PVD stands for Physical Vapor Deposition, and is a finishing process conducted in a high-tech vacuum chamber utilizing precious metals such as Titanium, and an energized high temperature gas called a Plasma. It results in a hard, long-lasting surface that’s resistant to attack by many household chemicals, and completely immune to metallic corrosion making it the near-ideal finish for bathroom and kitchen fixtures.
Historically, brass and other decorative finishes were sprayed with a clear lacquer to ward off tarnishing. In many cases, this clear-coat was no match for daily household use. Once the lacquer wore away or simply failed, the exposed brass turned brown from oxidation, oftentimes in a very random and inconsistent manner. There is no method to repair damaged lacquer or tarnished brass in the field.

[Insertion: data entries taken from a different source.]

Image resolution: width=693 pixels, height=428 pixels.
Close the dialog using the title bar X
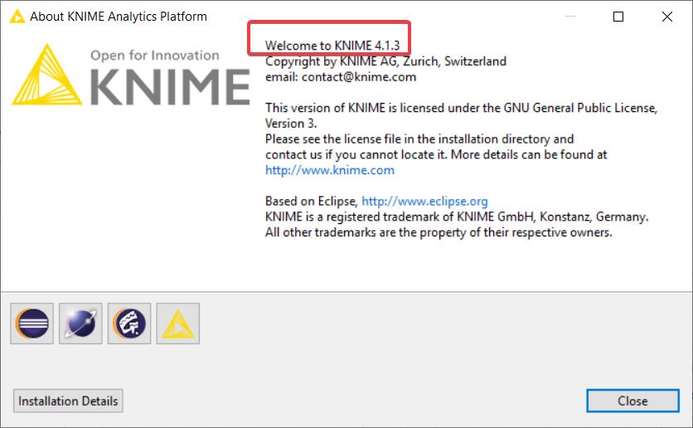pyautogui.click(x=666, y=16)
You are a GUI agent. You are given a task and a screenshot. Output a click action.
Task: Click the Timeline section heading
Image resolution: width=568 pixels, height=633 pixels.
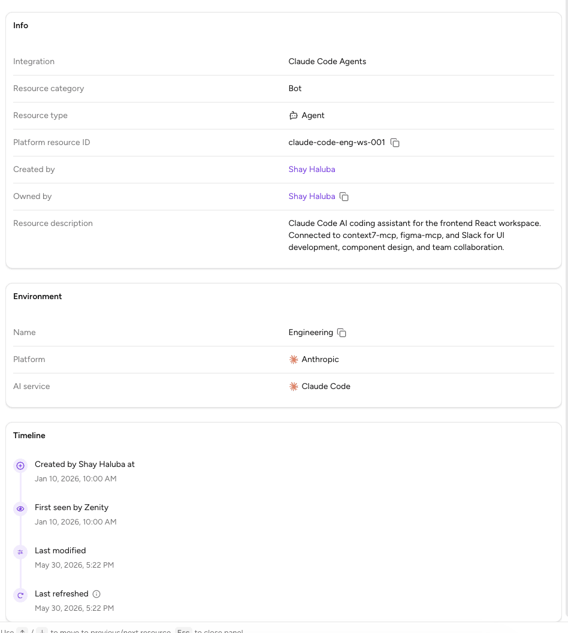[29, 436]
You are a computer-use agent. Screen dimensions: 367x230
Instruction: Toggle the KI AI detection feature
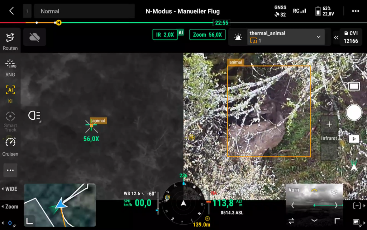tap(10, 94)
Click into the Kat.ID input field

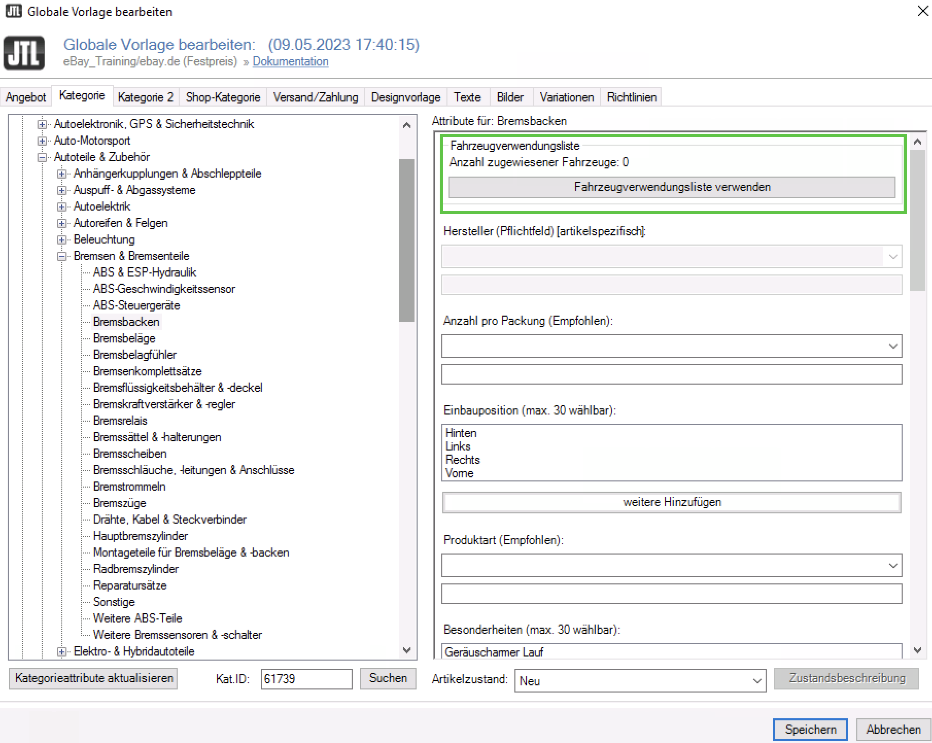[x=306, y=679]
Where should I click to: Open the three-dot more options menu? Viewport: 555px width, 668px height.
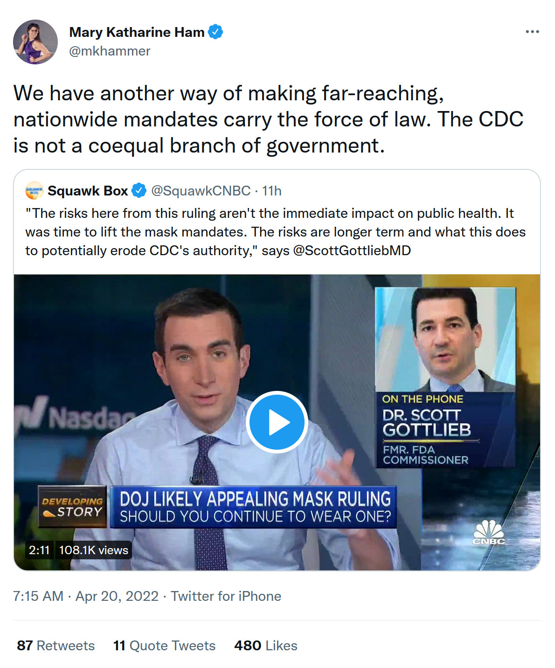click(532, 32)
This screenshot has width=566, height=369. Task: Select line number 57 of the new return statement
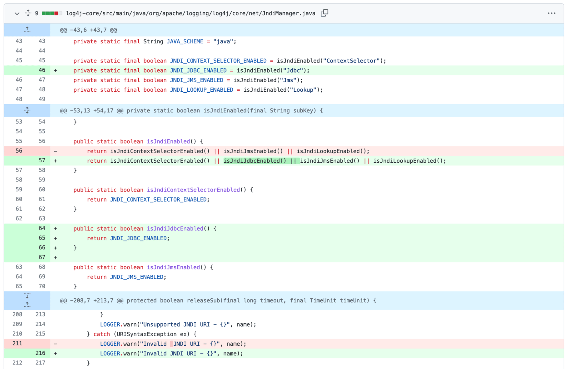tap(42, 161)
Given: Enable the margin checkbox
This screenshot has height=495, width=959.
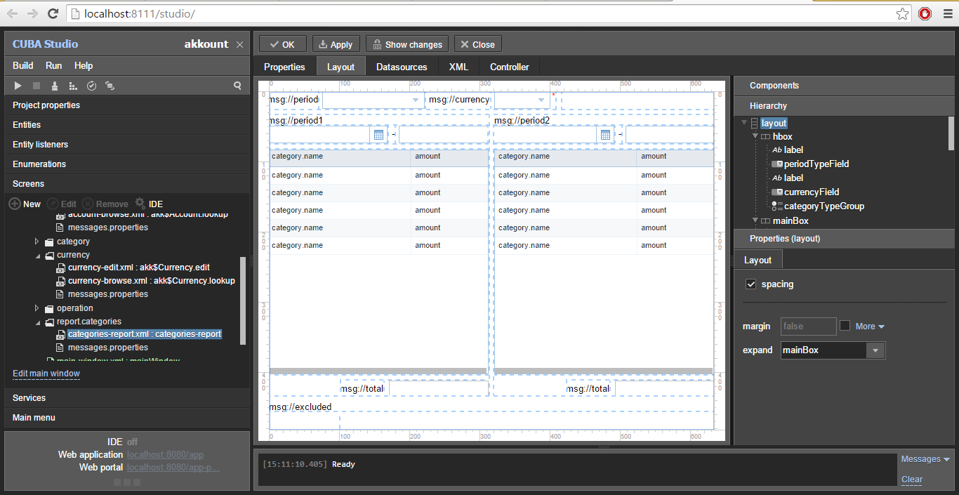Looking at the screenshot, I should 845,326.
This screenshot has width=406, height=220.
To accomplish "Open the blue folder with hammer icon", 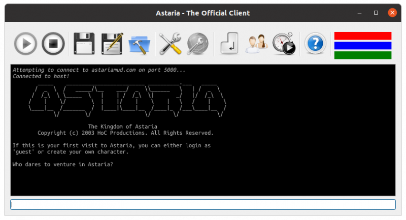I will pyautogui.click(x=140, y=44).
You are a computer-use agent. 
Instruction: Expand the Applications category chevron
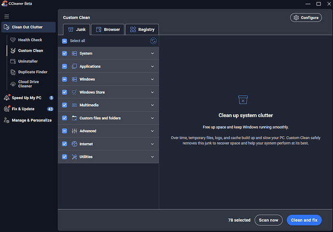153,66
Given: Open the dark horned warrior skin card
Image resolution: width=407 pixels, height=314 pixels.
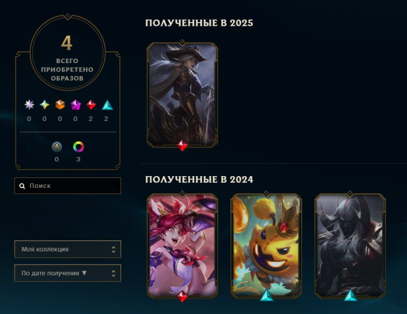Looking at the screenshot, I should [x=350, y=246].
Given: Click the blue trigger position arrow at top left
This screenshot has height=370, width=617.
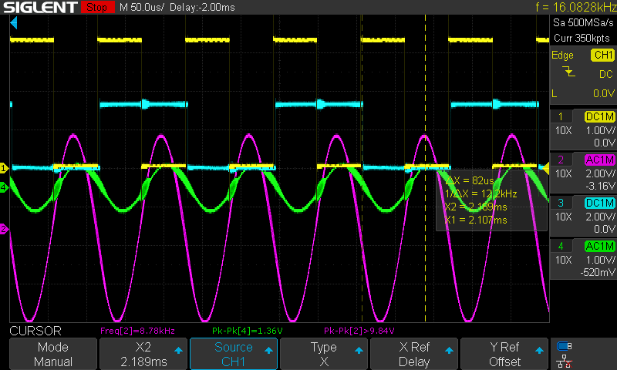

All of these problems ceased to occur with the advent of PVD. Suddenly, there was a new and improved brass that withstood punishment like chrome, providing a rugged shield for the underlying brass…durable, care-free, and low-maintenance!
PVD Vacuum Chamber
The PVD process involves many intricate steps. First the brass is highly polished to a mirror finish. It is then nickel plated, followed by a plating of chromium. Finally, it is PVD coated in a specialized and extremely intricate vacuum chamber. During the PVD process metallic atoms bombard the brass component, reacting with Nitrogen in the chamber, and forming a hard ceramic compound on the surface of the part. But…it’s not just on the surface like paint or plating; it’s metallurgically bonded. The old surface is replaced with a new surface that replicates the true color of brass (or gold…or bronze), which is extremely hard and resists many cleaners and acids, and is tarnish-free.
Unlike small, easily-handled faucet components, Palmer’s tubular parts are quite long and unwieldy, requiring extensive preparation labor and special fixtures to hold these components throughout the various PVD finishing procedures. A typical 2-leg or 3-leg system consists of forty to sixty individual components and tubes…quite a lot…all of which require jewelry-like preparation. This translates to a much higher cost for PVD coatings on Palmer legs and shelf systems compared to our conventional finishes…quite often twice the cost or more. Nevertheless, PVD finishes are a good investment if you want your metalwork to look fantastic for many years to come.
for more information see: PVD Process
2 Replies to “What is a PVD Finish?”
I have a concern with the finishes. I would be purchasing the nickel finish, but is it real nickel.
Our polished and satin nickel finishes are a heavy plating of elemental Nickel onto solid brass tubing and components.